Brief: Give a verbatim copy of the data, leaving the pictures out.

Information given:
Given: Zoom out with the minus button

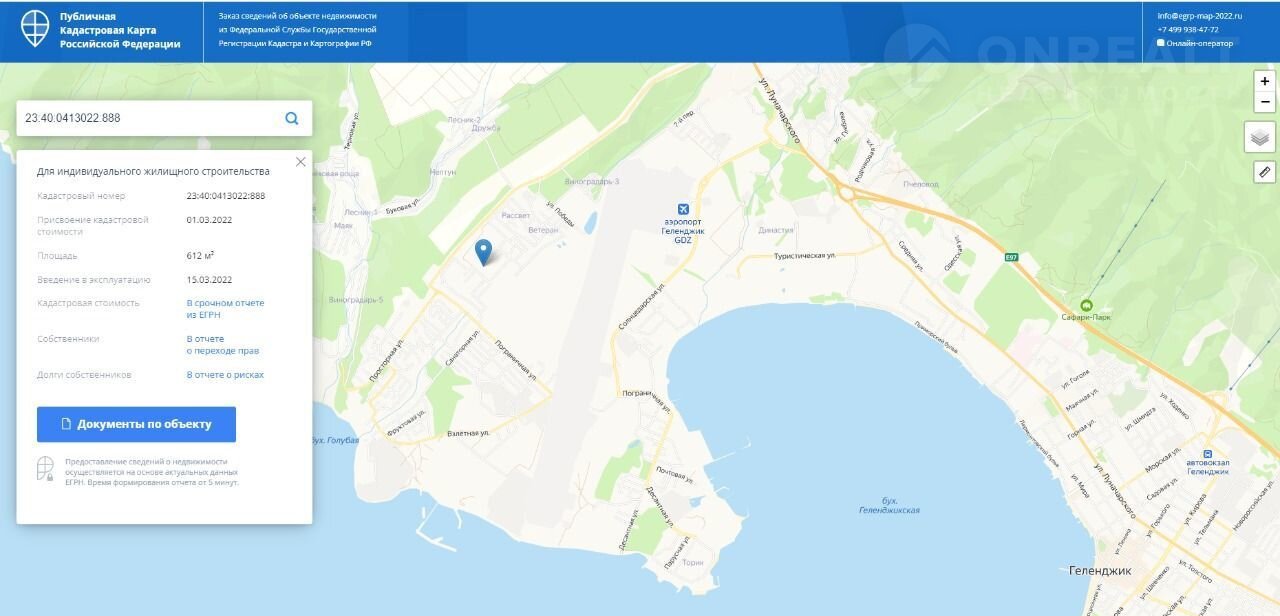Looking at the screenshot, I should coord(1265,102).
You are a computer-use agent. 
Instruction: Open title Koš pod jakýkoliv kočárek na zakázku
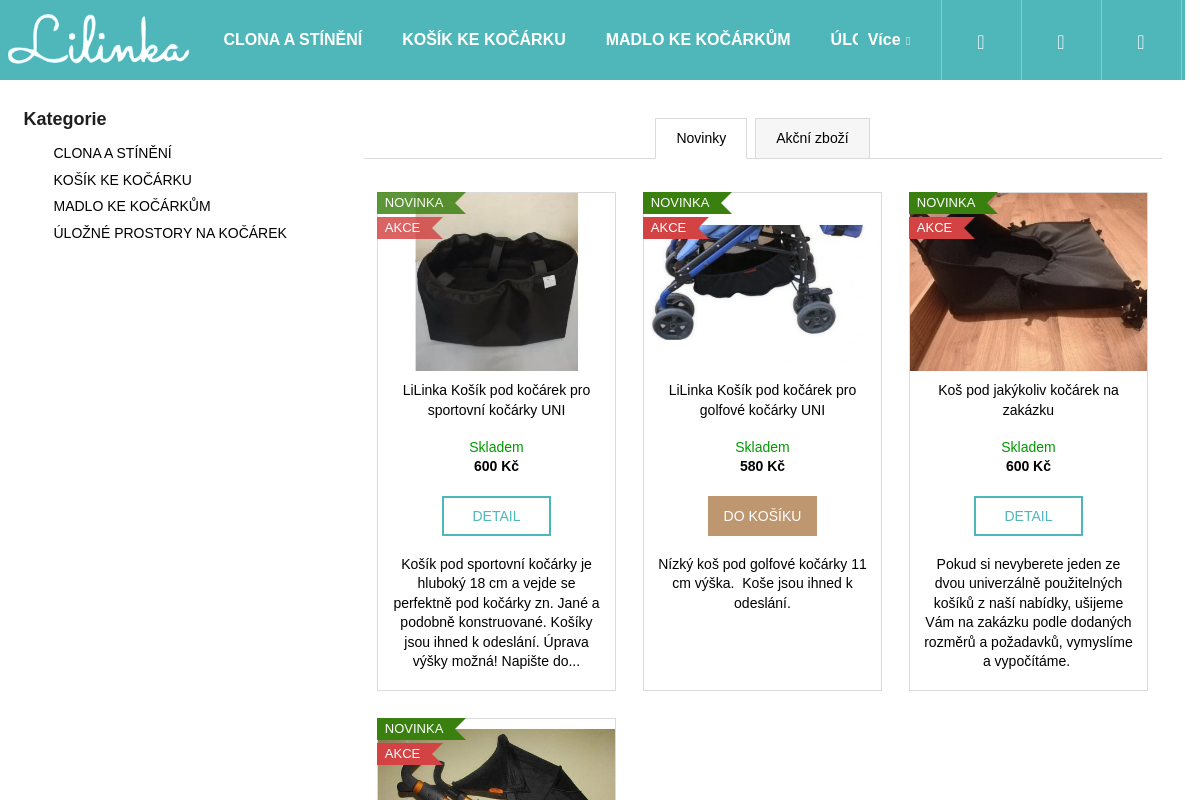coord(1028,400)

Problem solution:
Given: Zoom out with the minus button

Looking at the screenshot, I should coord(1265,102).
You are a computer-use agent. 
Instruction: Open title Koš pod jakýkoliv kočárek na zakázku
coord(1028,400)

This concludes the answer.